Das gleiche Ziel verfolgt die partielle GET-Methode. Sie verwendet das Range-Header-Feld, das nur Teile der Daten überträgt, die der Client jedoch noch verarbeiten kann. Diese Technik wird für die Wiederaufnahme eines unterbrochenen Datentransfers verwendet. 

(für Benutzer sind die Variablen sichtbar, geeignet, wenn mehrere Variablen übertragen werden)


*POST-Methode * 

Den umgekehrten Weg nimmt die POST-Methode: Sie übermittelt in erster Linie Formulareingaben an einen Webserver. Aber auch die Kommentierung bestehender Quellen, Übermittlung von Nachrichten an Foren und Erweiterung von Online-Datenbanken sind mit POST möglich. Die an den Server übermittelten Daten sind in der Entity-Sektion enthalten. Auch die POST-Methode übermittelt einen URL. In diesem Fall dient dieser lediglich als Referenz, welche Routine auf dem Server die Bearbeitung der Daten übernimmt. 

(hier sind die Variablen also unsichtbar für den Benutzer)

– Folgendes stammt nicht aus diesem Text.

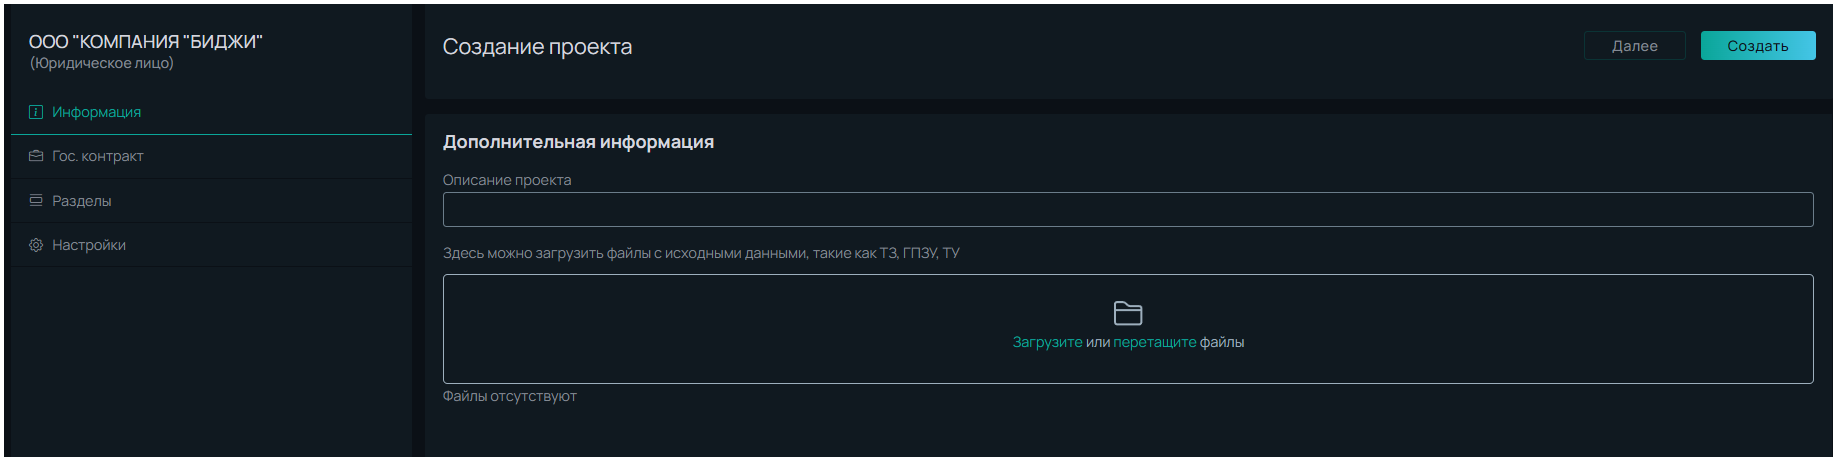1838x461 pixels.
Task: Click the Гос. контракт briefcase icon
Action: [36, 156]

Beispiel: http://print-www.informatik.uni-hamburg.de/Dokumentation/CgiDoc.phtml


----------



## Nils Hitze (12. Juli 2002)

*Danke, Danke, Danke ..*

für diesen Beitrag. Sowas in der Art wollte
ich auch noch suchen. Ich liebe es wenn mir
jemand die Arbeit abnimmt 

Gruß,
 Jonathan


----------



## Act of Fate (12. Juli 2002)

Gern geschehen. Solche Kurztipps können manchmal ganz hilfreich sein, weil viele einfach so drauflos basteln und manchmal garnicht wissen warum und was Sache ist!

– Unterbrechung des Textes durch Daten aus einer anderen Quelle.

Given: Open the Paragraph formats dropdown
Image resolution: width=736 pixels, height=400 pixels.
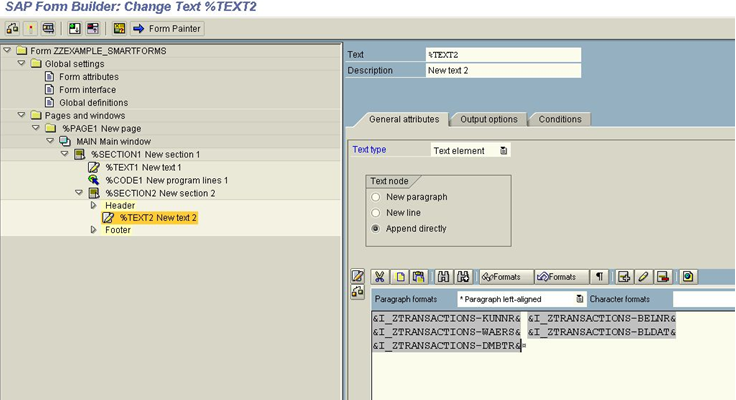Looking at the screenshot, I should pos(580,299).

Ich hab aber nur 2 Sätze dazu gesteuert, was sichtbar für den USer ist und was nicht, dass ist eigentlich die Hauptsache!

_[Kommentar Jonathan]
Du hast die Information gesucht, gefunden
und hier verfügbar gemacht. Du schmückst 
dich nicht mit fremden Federn und von daher *schulterzuck*
[/Kommentar Jonathan]_


----------